Copy the data below line for line, keeping every character as it is.

◆ EXERCISE INPUTS
________________________
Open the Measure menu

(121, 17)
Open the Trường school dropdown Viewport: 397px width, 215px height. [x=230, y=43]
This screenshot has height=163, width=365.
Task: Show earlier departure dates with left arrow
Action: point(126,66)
________________________
◆ EXERCISE SOLUTION
Open the Measure menu

(121, 17)
Open the Trường school dropdown Viewport: 397px width, 215px height. [x=230, y=43]
This screenshot has height=163, width=365.
Task: Show earlier departure dates with left arrow
Action: point(126,66)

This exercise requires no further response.